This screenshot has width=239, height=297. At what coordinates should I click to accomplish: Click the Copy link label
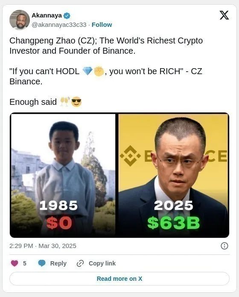tap(102, 263)
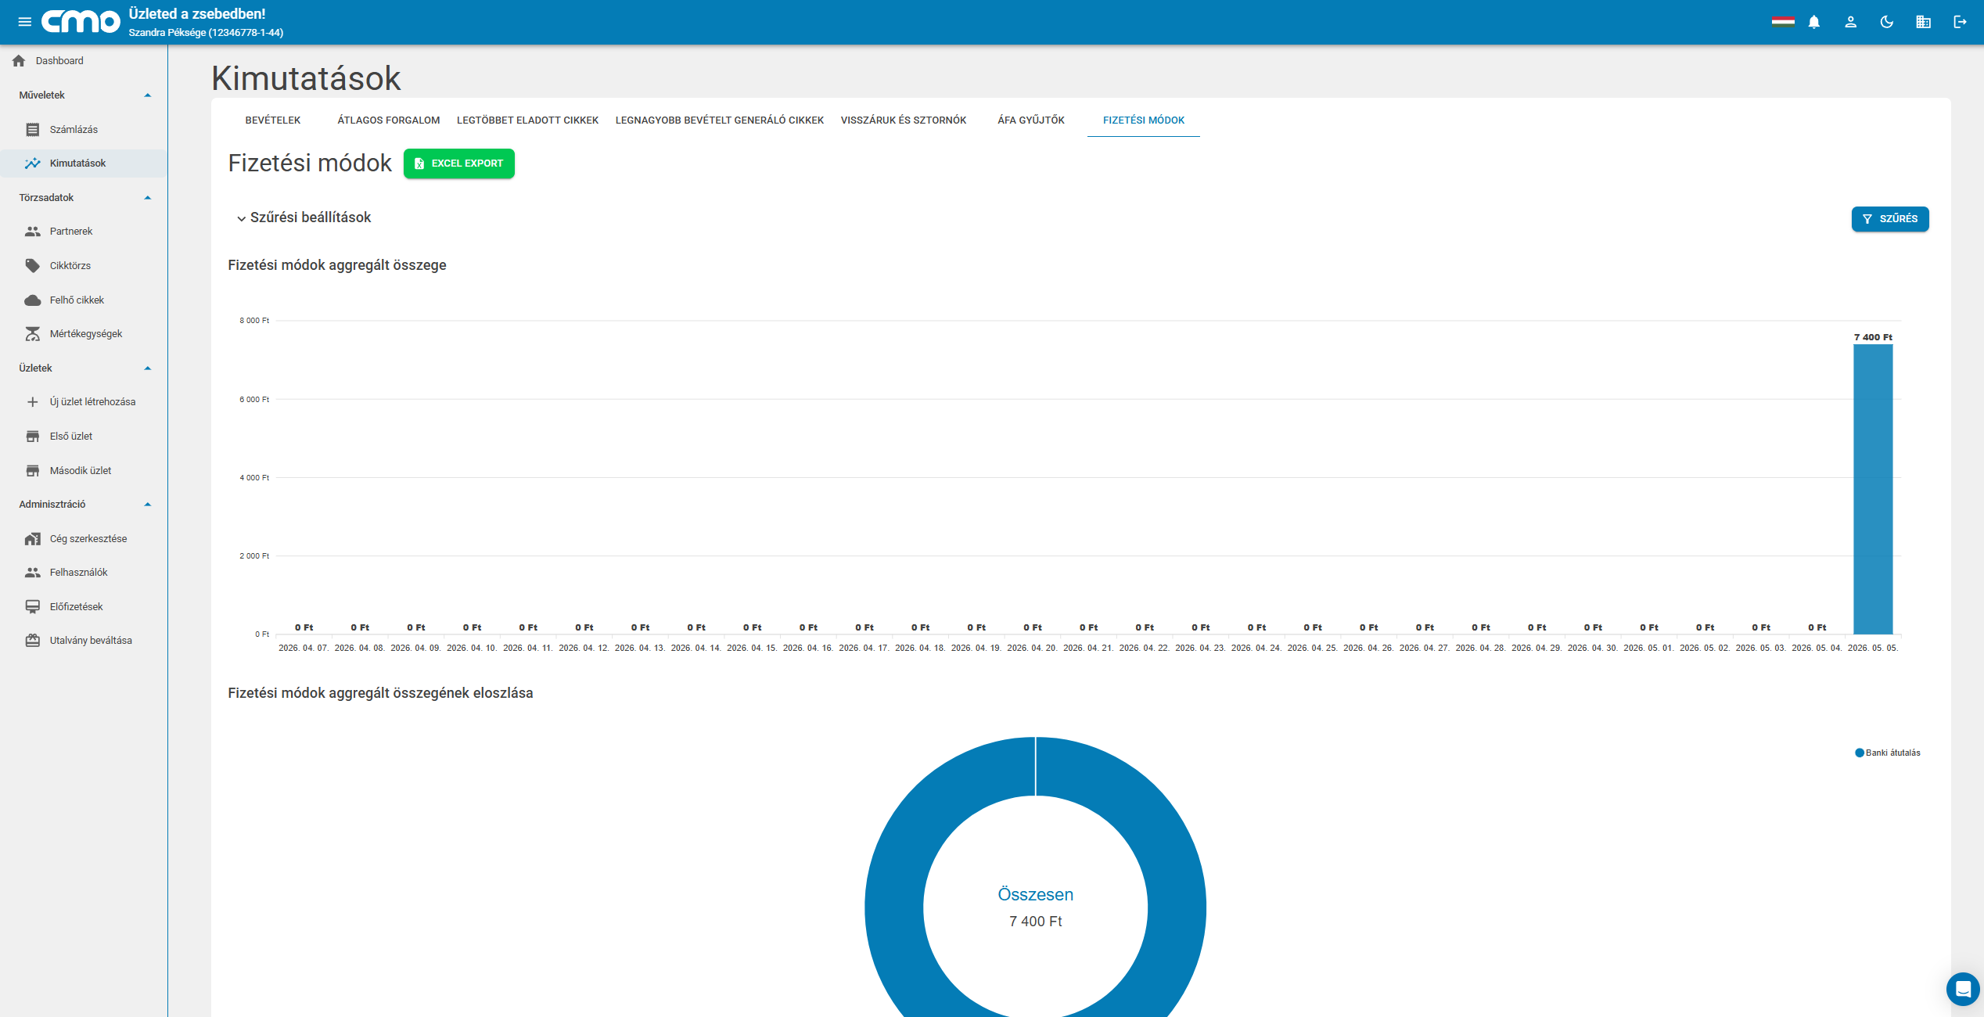Open the user profile icon
1984x1017 pixels.
[1850, 22]
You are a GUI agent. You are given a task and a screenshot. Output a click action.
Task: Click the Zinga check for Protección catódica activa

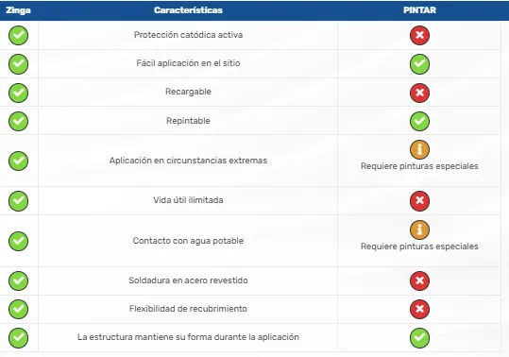click(19, 35)
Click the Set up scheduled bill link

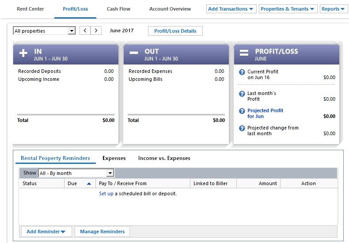(x=106, y=194)
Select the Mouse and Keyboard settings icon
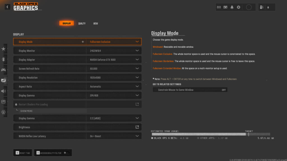The width and height of the screenshot is (287, 161). pos(4,59)
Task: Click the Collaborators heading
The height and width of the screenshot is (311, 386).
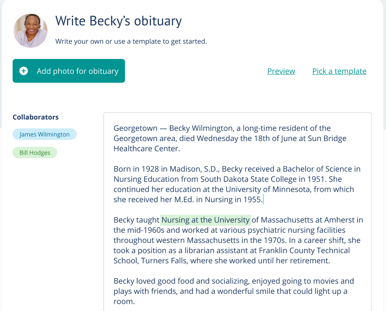Action: click(36, 117)
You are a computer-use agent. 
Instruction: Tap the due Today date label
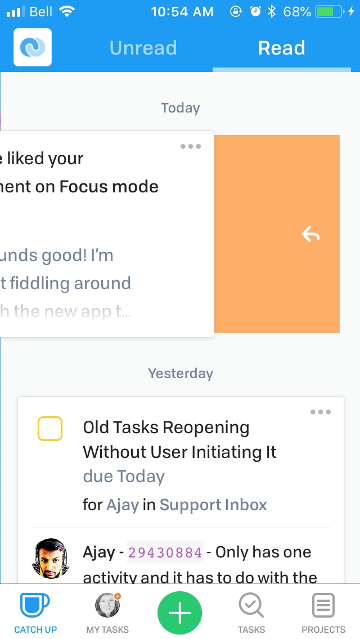124,476
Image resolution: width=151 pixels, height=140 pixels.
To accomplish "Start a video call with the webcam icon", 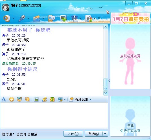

* Task instructions *
Every line from the one with "Click the Set up scheduled bill link" through the last line of the material gets printed exactly, and nothing more. Omit the pictures.

* Answer below *
Click the Set up scheduled bill link

(x=106, y=194)
Select the Mouse and Keyboard settings icon
The width and height of the screenshot is (287, 161). pos(4,59)
Task: Click the Collaborators heading
The height and width of the screenshot is (311, 386).
Action: click(36, 117)
You are a computer-use agent. 
Instruction: Tap the due Today date label
124,476
Image resolution: width=151 pixels, height=140 pixels.
To accomplish "Start a video call with the webcam icon", 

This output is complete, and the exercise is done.